Dataset records
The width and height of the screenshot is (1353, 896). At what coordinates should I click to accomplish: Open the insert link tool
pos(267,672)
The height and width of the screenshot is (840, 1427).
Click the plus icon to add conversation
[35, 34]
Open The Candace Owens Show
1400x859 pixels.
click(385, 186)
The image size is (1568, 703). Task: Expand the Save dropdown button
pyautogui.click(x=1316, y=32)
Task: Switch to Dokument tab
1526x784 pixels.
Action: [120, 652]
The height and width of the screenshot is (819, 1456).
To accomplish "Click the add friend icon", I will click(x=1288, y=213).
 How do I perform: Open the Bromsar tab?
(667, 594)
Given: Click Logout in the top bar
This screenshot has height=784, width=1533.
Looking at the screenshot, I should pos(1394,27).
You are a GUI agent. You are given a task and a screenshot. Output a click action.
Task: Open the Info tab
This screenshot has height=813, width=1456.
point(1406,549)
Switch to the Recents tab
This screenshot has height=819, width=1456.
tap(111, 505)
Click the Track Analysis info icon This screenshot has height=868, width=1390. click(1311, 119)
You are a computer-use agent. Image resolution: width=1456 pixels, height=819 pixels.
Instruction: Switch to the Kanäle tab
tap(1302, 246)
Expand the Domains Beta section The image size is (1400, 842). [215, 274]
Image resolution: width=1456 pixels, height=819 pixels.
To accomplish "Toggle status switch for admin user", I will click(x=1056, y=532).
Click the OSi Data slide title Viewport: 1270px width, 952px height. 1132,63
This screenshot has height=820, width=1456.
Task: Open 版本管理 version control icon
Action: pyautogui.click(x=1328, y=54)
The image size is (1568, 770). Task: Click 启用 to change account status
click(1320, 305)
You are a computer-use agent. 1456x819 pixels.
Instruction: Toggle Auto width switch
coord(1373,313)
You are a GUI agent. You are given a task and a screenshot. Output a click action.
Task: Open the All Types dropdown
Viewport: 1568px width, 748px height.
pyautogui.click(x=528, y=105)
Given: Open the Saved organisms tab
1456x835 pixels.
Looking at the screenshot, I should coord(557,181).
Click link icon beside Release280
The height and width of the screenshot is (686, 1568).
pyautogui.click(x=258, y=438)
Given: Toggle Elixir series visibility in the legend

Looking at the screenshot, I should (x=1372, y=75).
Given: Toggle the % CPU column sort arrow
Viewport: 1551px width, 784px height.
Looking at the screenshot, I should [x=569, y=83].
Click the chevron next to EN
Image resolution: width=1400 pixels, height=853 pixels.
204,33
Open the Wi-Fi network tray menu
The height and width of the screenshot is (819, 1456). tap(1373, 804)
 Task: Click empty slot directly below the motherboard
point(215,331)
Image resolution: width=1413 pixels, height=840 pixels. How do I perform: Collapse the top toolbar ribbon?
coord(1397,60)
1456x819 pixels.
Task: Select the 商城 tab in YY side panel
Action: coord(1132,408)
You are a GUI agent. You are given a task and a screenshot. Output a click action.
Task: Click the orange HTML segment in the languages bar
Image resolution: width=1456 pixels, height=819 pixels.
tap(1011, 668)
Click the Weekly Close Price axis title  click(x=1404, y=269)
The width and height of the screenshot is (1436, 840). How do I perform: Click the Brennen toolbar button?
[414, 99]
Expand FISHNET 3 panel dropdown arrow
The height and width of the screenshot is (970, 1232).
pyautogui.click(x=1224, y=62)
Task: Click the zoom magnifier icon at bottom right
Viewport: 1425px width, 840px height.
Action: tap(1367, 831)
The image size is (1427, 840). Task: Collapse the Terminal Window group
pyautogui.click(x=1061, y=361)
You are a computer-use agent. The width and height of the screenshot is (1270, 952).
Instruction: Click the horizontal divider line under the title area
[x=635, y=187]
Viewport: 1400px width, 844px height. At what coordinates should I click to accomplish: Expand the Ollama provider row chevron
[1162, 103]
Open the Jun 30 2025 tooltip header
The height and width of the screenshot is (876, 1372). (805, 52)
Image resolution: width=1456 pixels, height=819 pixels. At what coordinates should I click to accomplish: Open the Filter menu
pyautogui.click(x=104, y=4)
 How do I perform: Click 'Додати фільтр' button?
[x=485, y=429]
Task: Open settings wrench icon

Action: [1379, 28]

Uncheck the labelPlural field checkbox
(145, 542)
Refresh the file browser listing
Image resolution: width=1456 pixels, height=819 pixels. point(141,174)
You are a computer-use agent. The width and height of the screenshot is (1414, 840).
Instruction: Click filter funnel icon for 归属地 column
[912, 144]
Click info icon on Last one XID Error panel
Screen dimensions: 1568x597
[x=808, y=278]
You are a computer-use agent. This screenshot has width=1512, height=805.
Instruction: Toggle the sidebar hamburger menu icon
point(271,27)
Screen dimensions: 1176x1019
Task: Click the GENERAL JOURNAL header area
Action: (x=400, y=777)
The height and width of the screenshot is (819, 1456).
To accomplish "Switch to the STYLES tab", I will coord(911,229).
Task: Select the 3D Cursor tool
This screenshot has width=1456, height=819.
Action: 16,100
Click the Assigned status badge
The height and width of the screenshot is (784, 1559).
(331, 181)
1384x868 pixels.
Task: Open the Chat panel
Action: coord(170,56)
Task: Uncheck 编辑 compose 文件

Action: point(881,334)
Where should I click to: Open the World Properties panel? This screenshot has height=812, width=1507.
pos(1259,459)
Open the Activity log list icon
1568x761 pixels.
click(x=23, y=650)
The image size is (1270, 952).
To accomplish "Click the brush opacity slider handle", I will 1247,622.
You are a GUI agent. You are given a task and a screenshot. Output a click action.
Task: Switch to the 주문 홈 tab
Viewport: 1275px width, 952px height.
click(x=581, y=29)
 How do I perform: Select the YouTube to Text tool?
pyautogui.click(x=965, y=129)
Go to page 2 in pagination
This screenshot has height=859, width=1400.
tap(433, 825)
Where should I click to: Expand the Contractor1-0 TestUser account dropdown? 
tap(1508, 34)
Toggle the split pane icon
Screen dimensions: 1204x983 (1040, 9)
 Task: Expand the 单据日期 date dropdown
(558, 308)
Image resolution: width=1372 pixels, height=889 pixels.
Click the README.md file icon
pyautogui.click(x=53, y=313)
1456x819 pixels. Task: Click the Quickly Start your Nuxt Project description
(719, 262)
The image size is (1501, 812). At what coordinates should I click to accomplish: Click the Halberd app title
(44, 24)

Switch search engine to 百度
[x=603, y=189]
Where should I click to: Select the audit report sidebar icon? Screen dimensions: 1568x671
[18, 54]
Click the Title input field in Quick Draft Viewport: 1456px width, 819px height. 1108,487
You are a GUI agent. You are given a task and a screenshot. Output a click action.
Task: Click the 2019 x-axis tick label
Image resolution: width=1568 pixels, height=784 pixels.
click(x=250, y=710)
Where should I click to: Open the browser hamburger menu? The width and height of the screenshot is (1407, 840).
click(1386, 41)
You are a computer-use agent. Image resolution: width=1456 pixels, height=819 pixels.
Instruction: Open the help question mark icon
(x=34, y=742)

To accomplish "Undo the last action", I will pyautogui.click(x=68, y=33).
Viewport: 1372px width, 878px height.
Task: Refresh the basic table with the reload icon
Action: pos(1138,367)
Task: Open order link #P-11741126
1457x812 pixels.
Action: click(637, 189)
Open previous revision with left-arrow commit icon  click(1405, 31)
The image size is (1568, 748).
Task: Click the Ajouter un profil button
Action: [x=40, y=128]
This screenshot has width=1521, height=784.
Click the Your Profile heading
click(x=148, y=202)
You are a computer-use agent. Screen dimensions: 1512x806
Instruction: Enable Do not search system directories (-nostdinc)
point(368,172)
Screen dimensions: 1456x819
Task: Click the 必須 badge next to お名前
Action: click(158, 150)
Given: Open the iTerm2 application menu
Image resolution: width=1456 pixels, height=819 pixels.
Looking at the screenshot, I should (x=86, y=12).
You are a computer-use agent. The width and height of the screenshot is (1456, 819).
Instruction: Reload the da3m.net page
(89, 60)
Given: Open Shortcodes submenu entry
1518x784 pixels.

■ ACTIVITY:
From the line that contains "This screenshot has width=1521, height=784." down to the final line of the entries, print every line exactly as it is, and only those lines.

■ EXPECTED ANSWER:
This screenshot has width=1521, height=784.
Click the Your Profile heading
click(x=148, y=202)
You are a computer-use agent. Screen dimensions: 1512x806
Instruction: Enable Do not search system directories (-nostdinc)
point(368,172)
Screen dimensions: 1456x819
Task: Click the 必須 badge next to お名前
Action: click(158, 150)
Given: Open the iTerm2 application menu
Image resolution: width=1456 pixels, height=819 pixels.
Looking at the screenshot, I should (x=86, y=12).
You are a computer-use agent. The width and height of the screenshot is (1456, 819).
Instruction: Reload the da3m.net page
(89, 60)
Given: Open Shortcodes submenu entry
1518x784 pixels.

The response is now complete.